Saturday, 26 November 2011

REF 2014: what did the law sub-panel members submit in 2008?

The Research Excellence Framework (REF) 2014 will use various tools in order to assess the research quality of UK universities. The most important one is that expert panels will assess four pieces of research output submitted by each UK academic. This leads to the question whether the panel members will prefer certain types of research output as well as certain publishers or journals. In some disciplines, there are clear preferences (e.g., in economics quality-rankings of journals are widely seen as relevant). Law is a complicated case since academics disagree on the role of proxies, such as the alleged quality of certain publishers and journals.

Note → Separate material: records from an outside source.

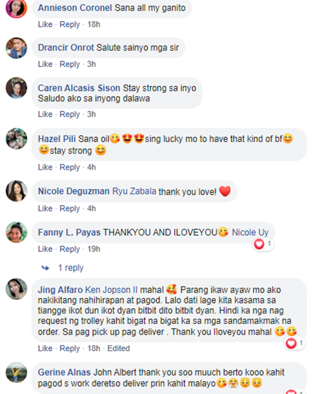
Task: Open Annieson Coronel's profile picture
Action: point(16,8)
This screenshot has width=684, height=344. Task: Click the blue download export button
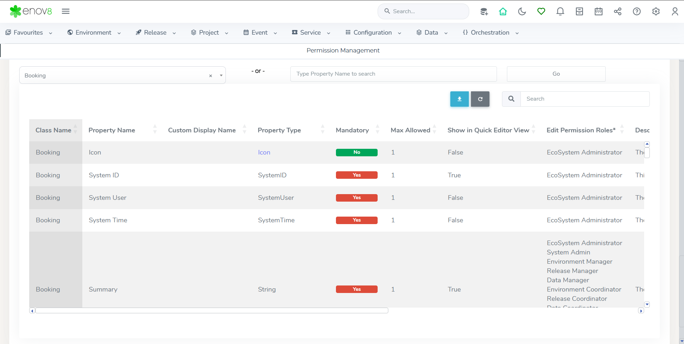(459, 99)
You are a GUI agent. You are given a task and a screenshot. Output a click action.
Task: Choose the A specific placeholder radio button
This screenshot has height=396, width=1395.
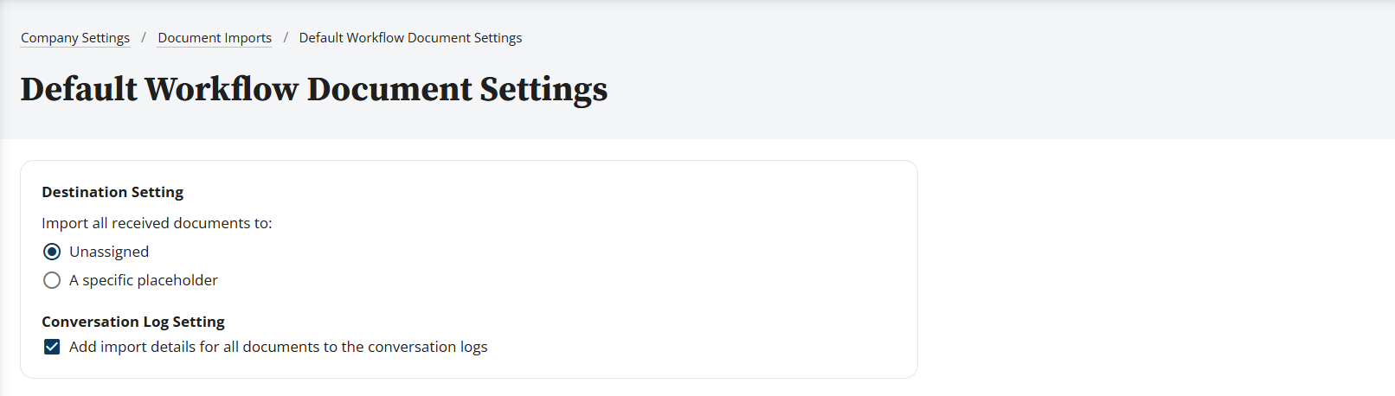point(52,280)
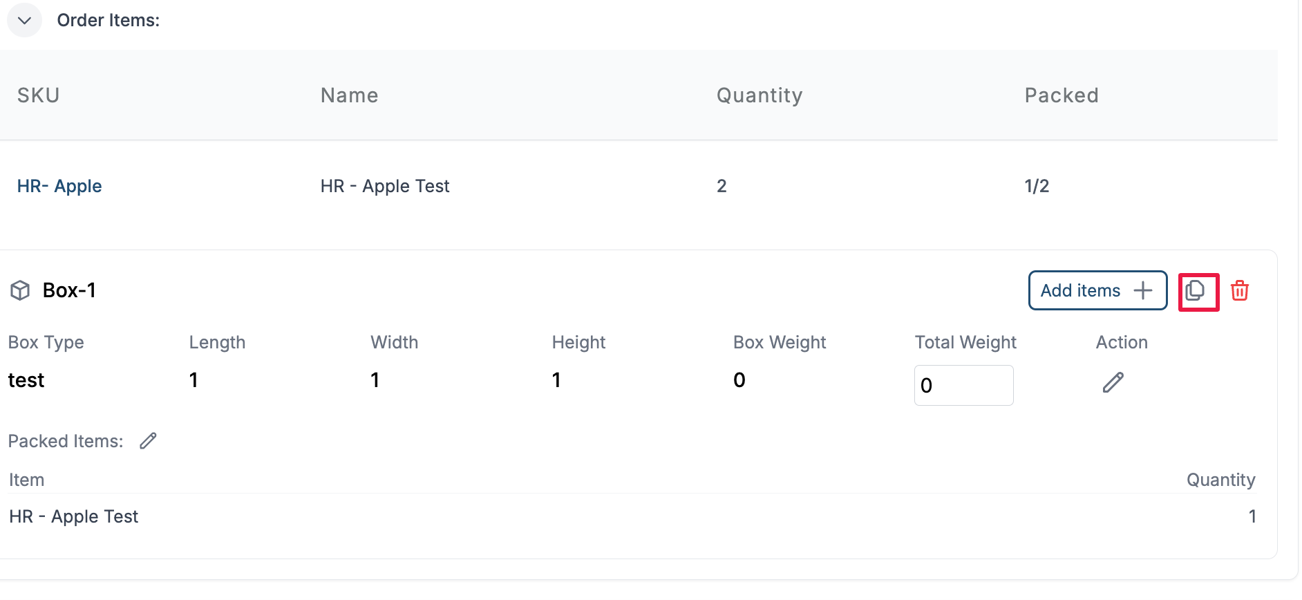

Now, the composition of the REF law-subpanel is of course known (here): thus, I quickly examined which four pieces the panel members had submitted for the previous exercise (the RAE 2008, data here). The 55 pieces are:
  • 55% journal-articles with 77% of these articles in specialised journals, and 23% in general ones. Overall, no journal had more than two “hits” (these were Modern Law Review, Legal Studies, and Journal of Law and Society; no hits for LQR, OJLS and CLJ).
  • 25% book chapters with 88% of these in OUP, CUP and Hart books (8 OUP, 2 CUP, 2 Hart).
  • 16% books with 55% of these OUP, CUP and Hart books (2 OUP, 2 Hart, 1 CUP).
  • 4% government reports (ie 2 pieces).
This shows a couple of interesting points:
  • Occasionally, book chapters are seen with scepticism since they are not peer-reviewed. Yet 25% is a good share of the submission - though the strong preference for the top-publishers may indicate some hesitation.
  • With respect to books, there is also a preference for the top publishers, yet, here books by other publishers (Ashgate, Palgrave, Cavendish etc) are also not infrequently submitted.
  • Then, law journals, which is often the most controversial point with some favouring articles in a small number of general journals. Yet, in the REF-panel members submissions there is a lot of diversity with specialised journals dominating the field.
Finally, to say the obvious, the motivation of this post is influenced by the assumption that one may expect that the assessments of the panel members are influenced by their own publication choices. I think that’s not unrealistic to make, though of course one would not expect a perfect correlation.